→ Exercise instructions
1. According to the footballer biography, why was Ross released by Rotherham United? Answer in one to three sentences.
2. Copy, word for word, the part of the footballer biography that opens with the words containing "Playing career" and closes with "five other players.".
3. Translate this sentence from the footballer biography into Spanish: "Whilst at Boston he was named League Two's Player of the Month for October."

---------- Supplied text

Ian Ross (born 13 January 1986 in Sheffield) is an English footballer who plays for Belper Town.

Playing career

Sheffield United
Ross started his career as a trainee with Sheffield United. His "Blades" career was limited to just two League Cup games, the first of which was against Boston United in which he scored the winning goal. He had loan spells with Boston United and Bury during the 2005–06 season. Whilst at Boston he was named League Two's Player of the Month for October.

In July 2006, he joined Notts County on a six-month loan deal, which saw him play 31 games and scored one goal. After returning to Bramall Lane in January, the two clubs agreed a new loan deal until the end of the season.

Rotherham United
On 7 November 2007, he signed a loan deal at League Two side Rotherham United, he then joined permanently until the end of the season in January. Ross was released after his short-team deal at the Millers expired, along with five other players.

Non-League
Ross signed for Gainsborough Trinity, after a trial period in which he scored in the last minute 2–1 win over Chesterfield on 19 July 2008. On 20 March 2009, Ross was signed by Alfreton Town manager Nicky Law.

--------------------
---------- Provided information

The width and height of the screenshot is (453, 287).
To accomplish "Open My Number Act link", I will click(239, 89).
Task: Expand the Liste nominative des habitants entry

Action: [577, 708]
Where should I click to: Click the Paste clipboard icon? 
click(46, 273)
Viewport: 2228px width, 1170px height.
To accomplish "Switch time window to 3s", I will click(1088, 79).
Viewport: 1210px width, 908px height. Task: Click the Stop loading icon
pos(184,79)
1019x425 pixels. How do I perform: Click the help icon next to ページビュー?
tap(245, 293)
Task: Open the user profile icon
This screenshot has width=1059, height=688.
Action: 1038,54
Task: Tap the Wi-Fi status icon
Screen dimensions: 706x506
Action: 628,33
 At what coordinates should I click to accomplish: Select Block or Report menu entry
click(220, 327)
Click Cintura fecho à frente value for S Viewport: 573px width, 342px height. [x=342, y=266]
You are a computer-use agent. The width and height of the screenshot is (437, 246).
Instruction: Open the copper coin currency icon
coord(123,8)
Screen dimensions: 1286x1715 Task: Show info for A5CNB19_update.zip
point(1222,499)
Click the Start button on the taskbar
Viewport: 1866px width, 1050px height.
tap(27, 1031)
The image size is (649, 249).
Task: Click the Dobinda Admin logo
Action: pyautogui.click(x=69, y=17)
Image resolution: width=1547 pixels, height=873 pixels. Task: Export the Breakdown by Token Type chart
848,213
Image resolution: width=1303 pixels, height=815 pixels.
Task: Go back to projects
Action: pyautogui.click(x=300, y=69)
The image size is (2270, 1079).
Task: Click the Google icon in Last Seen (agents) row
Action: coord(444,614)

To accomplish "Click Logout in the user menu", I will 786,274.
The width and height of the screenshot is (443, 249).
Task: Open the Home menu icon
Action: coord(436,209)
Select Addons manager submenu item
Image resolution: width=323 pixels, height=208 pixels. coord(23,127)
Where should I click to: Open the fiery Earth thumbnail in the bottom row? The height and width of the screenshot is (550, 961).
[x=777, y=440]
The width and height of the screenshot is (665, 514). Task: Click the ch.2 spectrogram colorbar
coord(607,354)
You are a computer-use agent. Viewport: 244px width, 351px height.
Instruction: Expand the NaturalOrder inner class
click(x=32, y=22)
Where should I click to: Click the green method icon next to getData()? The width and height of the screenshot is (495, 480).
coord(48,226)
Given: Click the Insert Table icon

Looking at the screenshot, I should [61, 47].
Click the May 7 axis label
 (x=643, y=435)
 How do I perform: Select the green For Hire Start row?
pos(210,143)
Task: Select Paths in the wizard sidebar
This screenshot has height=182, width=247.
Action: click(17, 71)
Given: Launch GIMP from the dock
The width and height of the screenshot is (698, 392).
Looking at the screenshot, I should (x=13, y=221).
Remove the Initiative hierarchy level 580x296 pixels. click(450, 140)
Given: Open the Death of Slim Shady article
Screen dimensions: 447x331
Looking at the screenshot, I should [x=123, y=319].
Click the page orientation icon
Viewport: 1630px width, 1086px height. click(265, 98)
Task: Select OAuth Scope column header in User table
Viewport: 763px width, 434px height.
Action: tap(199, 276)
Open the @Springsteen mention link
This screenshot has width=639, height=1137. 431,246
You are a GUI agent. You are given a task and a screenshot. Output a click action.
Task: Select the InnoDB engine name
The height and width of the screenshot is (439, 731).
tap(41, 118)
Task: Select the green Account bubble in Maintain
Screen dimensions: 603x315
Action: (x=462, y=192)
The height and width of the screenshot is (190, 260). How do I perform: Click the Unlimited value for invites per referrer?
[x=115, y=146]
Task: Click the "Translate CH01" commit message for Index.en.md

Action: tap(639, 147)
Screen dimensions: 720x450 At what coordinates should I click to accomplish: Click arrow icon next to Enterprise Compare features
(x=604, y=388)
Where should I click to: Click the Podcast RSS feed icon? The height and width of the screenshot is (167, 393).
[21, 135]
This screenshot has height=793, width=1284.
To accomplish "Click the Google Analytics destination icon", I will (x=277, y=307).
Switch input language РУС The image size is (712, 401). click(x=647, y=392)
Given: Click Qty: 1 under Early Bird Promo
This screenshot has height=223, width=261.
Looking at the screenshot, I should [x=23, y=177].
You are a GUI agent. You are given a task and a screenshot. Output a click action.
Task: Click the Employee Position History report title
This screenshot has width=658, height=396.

--------------------

→ Answers to each task
1. Ross was released because his deal with the Millers had expired. Five other players were released along with him.

2.
Playing career

Sheffield United
Ross started his career as a trainee with Sheffield United. His "Blades" career was limited to just two League Cup games, the first of which was against Boston United in which he scored the winning goal. He had loan spells with Boston United and Bury during the 2005–06 season. Whilst at Boston he was named League Two's Player of the Month for October.

In July 2006, he joined Notts County on a six-month loan deal, which saw him play 31 games and scored one goal. After returning to Bramall Lane in January, the two clubs agreed a new loan deal until the end of the season.

Rotherham United
On 7 November 2007, he signed a loan deal at League Two side Rotherham United, he then joined permanently until the end of the season in January. Ross was released after his short-team deal at the Millers expired, along with five other players.

3. Durante su estancia en Boston fue nombrado Jugador del Mes de octubre de la League Two.